Women Of Purpose

Navigating a Knee-jerk Culture

Problems: How I Manage the Monsters

September 28, 2017

Author:

There are problems living in my house. Occasionally I catch them looking at me in the mirror or following closely behind. Once, I spotted a group partying in my kids bedroom!

A love/hate relationship exists between us. On one hand I love problems because of their inherent skill set. They improve my character 100% of the time.And then, I hate them. They loiter about, actively searching for mischief and they voraciously pounce when I'm weak.​ 

 

I've noticed that issues tend to take two levels in my life. 


Level 1 - Problems solved by preparation and forethought
On the first level live problems that challenge my soul. I'm not as surprised when Level 1 problems surface.

Example: When a child misbehaves. I can predict, with certainty, that tomorrow morning one or more of my kids will disobey me or be unkind to a family member. And that's a problem. But I can handle it.

 

So, when facing a Level 1 problem, it's real. It's there staring me down, but fear isn't involved. I've got this. I just need to follow through with the plan I already made!

 

Level 2 - Problems that are unsolvable

Life has become a pendulum of problems and ease, difficulty and wonder. Back and forth it moves effortlessly, impossible to stop without injury. And like level 1 problems, I wrestle these problems to the ground, except when I don't. 

 

Occasionally I'll think I've "got it together" and I'm ready to deal with whatever comes my way and then BAM! I'm on the floor in my bathroom, crying.

Why did I ________?

Why didn't I _________?


So what happens when I realize I'm not the problem-fighting machine I thought I was?

CHOOSE HOPE?
I must learn to take the highs and lows gracefully. I cannot predict the future so I must have grace. Offering myself grace requires my giving up control. 

 

A pastor was recently featured on Ann Voskamp's blog saying, "Rewrites don’t mean you’re doing it wrong — it means you’re doing exactly what it takes to get it right. If your story goes sideways, just turn the paper and write on.

 

When difficulties arise, my heart yearns for a do over. But, I can't always have one.

 

CHOOSE DESPAIR?

That same yearning to start over, if I'm not careful, can be turned toward despair.

 

Despair comes without effort. It is the default monster. What would I do differently? How could I have done better? 

 

Regret is a plague we weren't meant to suffer. Silencing the hypothetical requires Truth.

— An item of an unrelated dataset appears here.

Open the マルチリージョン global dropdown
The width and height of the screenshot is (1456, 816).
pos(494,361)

Yes, there might be space to courageously edit and rewrite life. Being willing to step into the ring again, blind to the judgments of others, could prove liberating and might be wisdom.

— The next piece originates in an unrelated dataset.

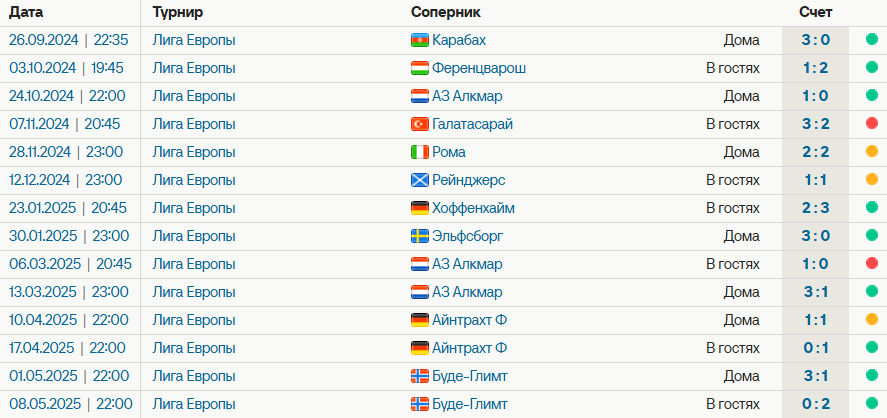887x418 pixels.
Task: Open the Карабах team link
Action: 459,40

But I can't just sit still and see what happens because despair might bust in. So I must intentionally fight despair to make way for hope.


LEARNING TO LET GO

Sometimes I wonder if it's time to grab a clean sheet of paper, crumple up the last one and toss it nonchalantly into the trash. I can write a new chapter and begin anew.


Maybe this situation is one I allowed myself to step into but it wasn't mine to grab?


NOW WHAT? 

I've realized I always have the option to live right now. 

 

Worrying about hypothetical situations steals the best parts of my spirit. It robs me of present-tense living.

 

Like Frost's poem, it's like a road diverging and I hope I take the one less traveled by. Only in retrospect will the meaning and purpose of these problems become clear. By then, it will be too late to come back to the crossroads and make a new choice.

 

I must press onward like he says, "Yet knowing how way leads on to way I doubted if I should ever come back."

 

My action step is to write the problem a farewell letter.

 Dear Little Situation,
You are a nuisance, but a blessing. You have captured my attention but I refuse to allow you to captivate my thoughts. 

 

I give you up and surrender you to this box, labeled with care. I will find you when it's time. I trust that, in the future, you'll continue to be used to refine me. 

 

But for now, I need you to stay inside these layers of tissue paper and folds of brown cardboard. My character will thank you someday.



Have you ever had a problem that needed to be silenced? How do you get rid of the scenarios or regret of things undone?